§ Records to process

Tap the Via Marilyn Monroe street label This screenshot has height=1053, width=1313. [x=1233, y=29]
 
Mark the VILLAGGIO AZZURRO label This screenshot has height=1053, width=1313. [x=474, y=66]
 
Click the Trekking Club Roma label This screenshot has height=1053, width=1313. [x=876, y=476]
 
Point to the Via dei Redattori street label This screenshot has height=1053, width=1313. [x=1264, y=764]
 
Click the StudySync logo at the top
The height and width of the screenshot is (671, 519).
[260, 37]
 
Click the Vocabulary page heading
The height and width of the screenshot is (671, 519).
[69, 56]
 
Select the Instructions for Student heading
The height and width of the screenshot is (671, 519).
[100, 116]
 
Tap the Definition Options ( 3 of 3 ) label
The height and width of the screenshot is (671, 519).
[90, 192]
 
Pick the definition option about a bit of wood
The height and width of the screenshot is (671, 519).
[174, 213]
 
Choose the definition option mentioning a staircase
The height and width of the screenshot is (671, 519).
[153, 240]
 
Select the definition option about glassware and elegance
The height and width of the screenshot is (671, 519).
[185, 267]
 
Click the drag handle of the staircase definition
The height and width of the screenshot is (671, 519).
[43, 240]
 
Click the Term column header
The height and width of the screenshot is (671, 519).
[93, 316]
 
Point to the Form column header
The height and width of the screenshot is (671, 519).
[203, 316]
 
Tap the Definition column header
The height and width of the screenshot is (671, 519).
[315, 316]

§ Given request
Reproduce everything from the line containing "Tap the Definition Options ( 3 of 3 ) label" down to the end of the records, keeping every line unchanged.

§ Solution for this exercise
Tap the Definition Options ( 3 of 3 ) label
The height and width of the screenshot is (671, 519).
[90, 192]
 
Pick the definition option about a bit of wood
The height and width of the screenshot is (671, 519).
[174, 213]
 
Choose the definition option mentioning a staircase
The height and width of the screenshot is (671, 519).
[153, 240]
 
Select the definition option about glassware and elegance
The height and width of the screenshot is (671, 519).
[185, 267]
 
Click the drag handle of the staircase definition
The height and width of the screenshot is (671, 519).
[43, 240]
 
Click the Term column header
The height and width of the screenshot is (671, 519).
[93, 316]
 
Point to the Form column header
The height and width of the screenshot is (671, 519).
[203, 316]
 
Tap the Definition column header
The height and width of the screenshot is (671, 519).
[315, 316]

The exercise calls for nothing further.